▸ **SUPPLIED MATERIAL**
►

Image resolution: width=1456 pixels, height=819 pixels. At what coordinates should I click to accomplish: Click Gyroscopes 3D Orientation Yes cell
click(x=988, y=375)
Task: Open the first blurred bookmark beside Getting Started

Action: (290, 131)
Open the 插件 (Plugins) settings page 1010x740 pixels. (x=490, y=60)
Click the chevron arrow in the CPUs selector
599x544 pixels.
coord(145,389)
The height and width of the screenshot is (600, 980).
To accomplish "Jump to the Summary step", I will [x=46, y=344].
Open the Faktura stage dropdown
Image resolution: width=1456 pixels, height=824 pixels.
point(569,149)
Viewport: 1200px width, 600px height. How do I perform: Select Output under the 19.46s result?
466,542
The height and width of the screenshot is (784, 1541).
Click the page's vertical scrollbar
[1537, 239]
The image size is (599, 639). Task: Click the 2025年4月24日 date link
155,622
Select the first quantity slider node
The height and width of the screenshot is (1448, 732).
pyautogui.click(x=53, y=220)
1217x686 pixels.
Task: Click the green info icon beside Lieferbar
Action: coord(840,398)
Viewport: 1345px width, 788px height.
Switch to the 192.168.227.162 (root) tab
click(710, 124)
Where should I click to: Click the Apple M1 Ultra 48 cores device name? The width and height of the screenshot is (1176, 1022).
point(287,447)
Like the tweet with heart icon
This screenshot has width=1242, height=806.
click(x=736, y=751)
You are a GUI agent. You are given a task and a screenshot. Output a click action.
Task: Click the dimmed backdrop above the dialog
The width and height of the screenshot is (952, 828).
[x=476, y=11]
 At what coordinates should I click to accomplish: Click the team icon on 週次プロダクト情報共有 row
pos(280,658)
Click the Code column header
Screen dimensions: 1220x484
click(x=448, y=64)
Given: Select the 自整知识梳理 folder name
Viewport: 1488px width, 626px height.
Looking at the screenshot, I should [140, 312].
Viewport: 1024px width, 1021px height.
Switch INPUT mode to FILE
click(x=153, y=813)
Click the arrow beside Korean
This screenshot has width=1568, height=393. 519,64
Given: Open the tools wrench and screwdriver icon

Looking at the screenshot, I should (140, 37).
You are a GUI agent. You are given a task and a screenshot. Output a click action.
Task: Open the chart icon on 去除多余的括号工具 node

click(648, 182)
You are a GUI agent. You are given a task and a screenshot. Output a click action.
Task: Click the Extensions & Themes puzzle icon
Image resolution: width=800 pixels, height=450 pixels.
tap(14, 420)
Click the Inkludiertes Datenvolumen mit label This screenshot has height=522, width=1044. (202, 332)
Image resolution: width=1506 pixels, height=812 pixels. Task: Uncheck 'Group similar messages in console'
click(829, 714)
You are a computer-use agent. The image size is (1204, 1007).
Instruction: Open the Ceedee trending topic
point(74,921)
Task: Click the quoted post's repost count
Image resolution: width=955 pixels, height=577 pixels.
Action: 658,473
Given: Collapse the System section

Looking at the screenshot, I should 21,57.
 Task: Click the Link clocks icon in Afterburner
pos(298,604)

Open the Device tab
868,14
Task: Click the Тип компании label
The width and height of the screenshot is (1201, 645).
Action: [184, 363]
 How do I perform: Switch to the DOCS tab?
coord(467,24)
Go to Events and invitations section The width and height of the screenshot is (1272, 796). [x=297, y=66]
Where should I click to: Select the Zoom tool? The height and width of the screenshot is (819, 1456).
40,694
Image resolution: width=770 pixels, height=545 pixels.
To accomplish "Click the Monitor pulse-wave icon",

◄

▸ **DIRECTION**
Return the records word for word, starting at the first line and ending at the line that contains "coord(145,389)".

▸ **THE COMPLETED TASK**
Image resolution: width=1456 pixels, height=819 pixels. At what coordinates should I click to accomplish: Click Gyroscopes 3D Orientation Yes cell
click(x=988, y=375)
Task: Open the first blurred bookmark beside Getting Started

Action: (290, 131)
Open the 插件 (Plugins) settings page 1010x740 pixels. (x=490, y=60)
Click the chevron arrow in the CPUs selector
599x544 pixels.
coord(145,389)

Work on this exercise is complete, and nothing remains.